Pistola encontrada em favela no Rio foi usada na execução da juíza Patrícia

Laudo técnico de peritos do Instituto de Criminalística Carlos Éboli (ICCE) confirmou que a pistola, calibre 45, localizada em um barraco vazio, na Favela São João Operário, na Praça Seca, em Jacarepaguá (Zona Oeste), foi uma das armas utilizadas na execução da juíza Patrícia Acioli. Para chegar a conclusão, os técnicos fizeram o confronto balístico, comparando os projéteis encontrados no carro da juíza.

A arma foi encontrada por membros da da Delegacia de Combate ao Crime Organizado (DRCor), por volta das 12h do último sábado. Eles estavam na favela realizando uma operação de combate ao tráfico de drogas e armas, quando receberam a informação do esconderijo da arma. A pistola ficará guardada num cofre na sede da Polícia Federal, na Praça Mauá, até segunda-feira, quando será enviada para perícia. Também foram arrecadadas munição 45 e 380.

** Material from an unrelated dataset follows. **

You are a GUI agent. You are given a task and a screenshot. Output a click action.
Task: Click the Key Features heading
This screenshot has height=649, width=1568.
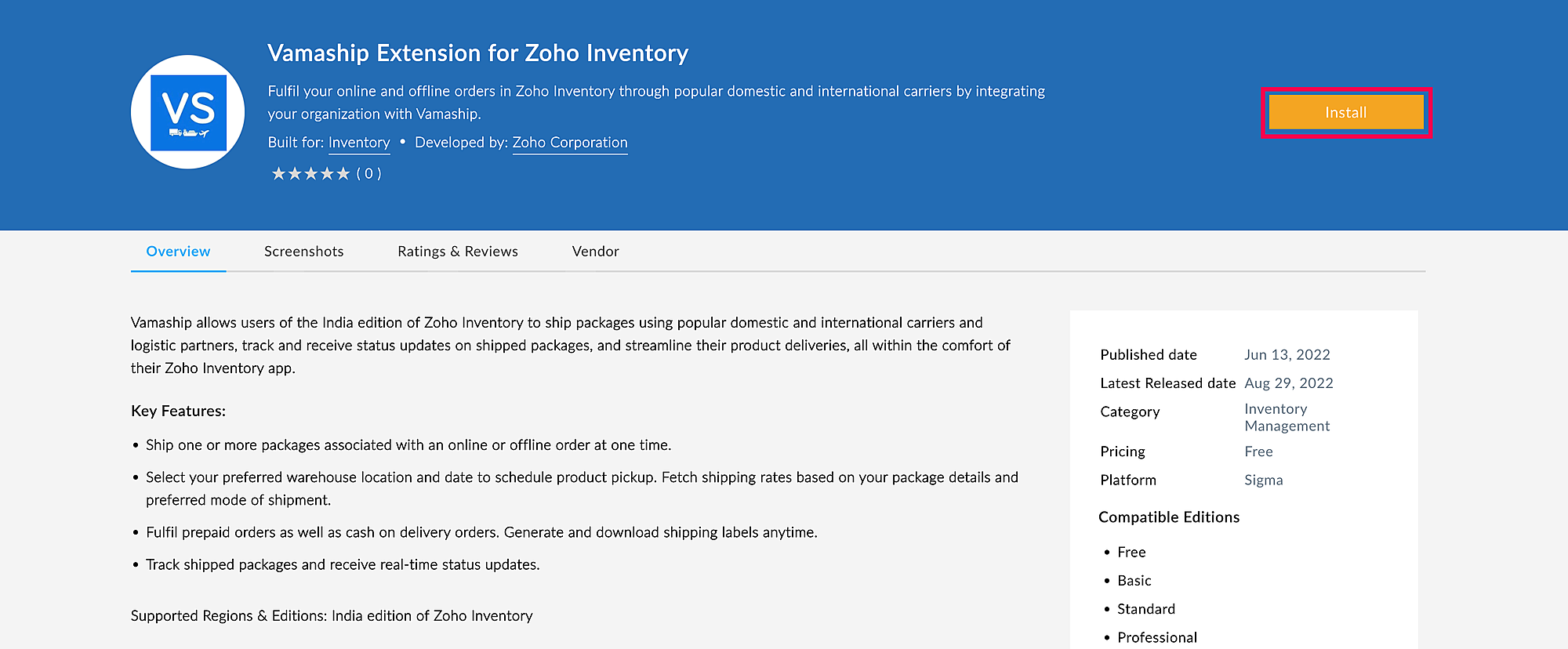178,412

De acordo com as investigações da Polícia Civil, Patrícia Acioli foi morta com 21 tiros de armas de calibres 45, 40 e 38. O Instituto de Criminalística Carlos Éboli está periciando cerca de 800 armas que foram recolhidas na sede do 7º BPM (Alcântara), unidade da Polícia Militar onde eram lotados dez dos 11 acusados de matar a magistrada. Entre os indiciados, está o coronel Cláudio Luiz Silva de Oliveira, comandante da unidade à época.

Em depoimento, os policiais militares declararam que as armas usadas no crime foram apreendidas em favelas de São Gonçalo, assim como a munição usada para matar a magistrada. O ato de se apropriar de bens apreendidos era chamado pelo grupo de ‘espólio de guerra’.